Predatory conferences – illegitimate conferences created purely for profit and feed off eager academicians and PhD students looking for short cuts to get their works published or to speak at international conferences – are jeopardising attendance and and performance of legitimate ones.

This warning came from Noor Ahmad Hamid, regional director Asia Pacific of ICCA, who spoke at the recent Union of International Associations (UIA) Associations Round Table Asia-Pacific 2018 in Kuala Lumpur.

Noor: beware of predatory conferences

Noor explained that predatory conferences would naturally present poor quality content, the fact masked by glossy websites that imitate the real thing, thus fooling sincere delegates who would pay for registration fees.

Noor identify examples of such conferences in his presentation, but had asked for attendees to refrain from taking the information beyond the room.

While ICCA had come across various “questionable conferences” by dubious organisers and had alerted its members, Noor noted that there is no authoritative body to monitor predatory conferences and therefore data is lacking to indicate how extensive their impact is.

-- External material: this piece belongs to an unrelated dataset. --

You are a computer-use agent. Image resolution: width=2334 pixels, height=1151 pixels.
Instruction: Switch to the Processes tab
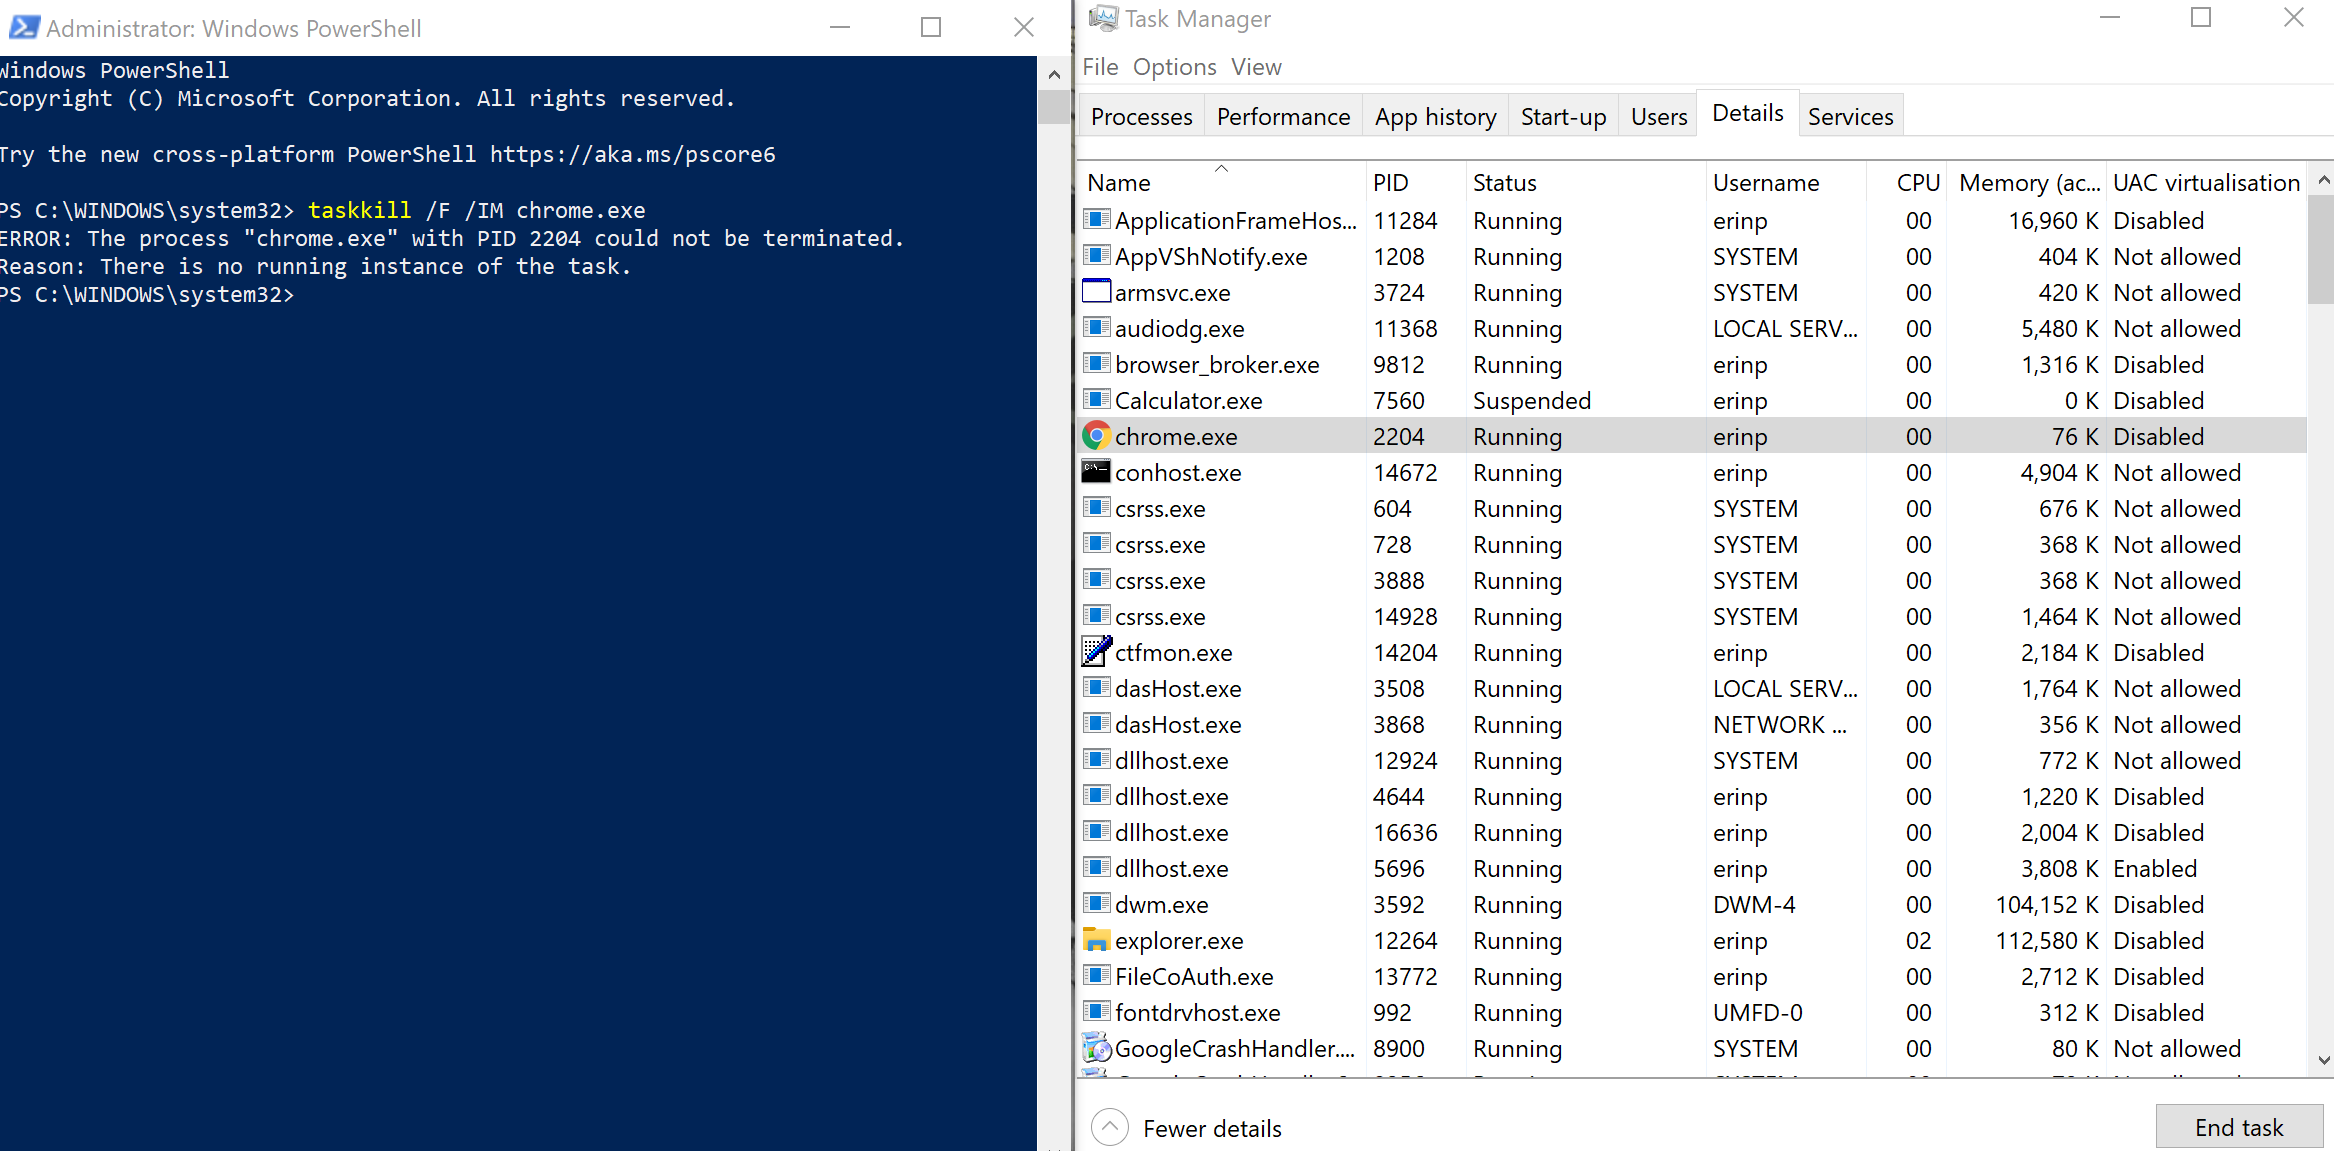pyautogui.click(x=1139, y=116)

Offering tips on identifying predatory conferences, Noor said to look out for missing contact information or organisers that have scheduled several conferences on different fields of expertise on the same day but at different locations.

Check if conferences are legitimate by looking for missing event information

Speaking to TTGmice after the presentation, Jeffers Miruka, president of the African Society of Association Executives, shared an example of a predatory agriculture conference in July this year. It had a website very similar to the legitimate conference but used a different URL and venue. Registration fees were also collected from interested parties.

“The minute the organisers knew that they had been discovered, they shut down their operations. However, organisers of the legitimate conference were (affected). The turn-out at their conference was poor as damage had already been done,” Miruka elaborated.

He said demand was fuelled by academicians who were desperate and were willing to pay money to have their scientific papers approved with guaranteed publication in a short frame of time in order to qualify for further academic funding. In the case of PhD students, attending a conference in their area of expertise or having their research published in a journal would be a step closer towards getting their doctorate.

Miruka added that such conferences have poor quality presentations and those who pay to attend such conferences in order to gain knowledge end up disappointed.

Cyril Ritchie, UIA president, shared that he had received invitations to attend UN Conferences in the past but the email return addresses were never an official one.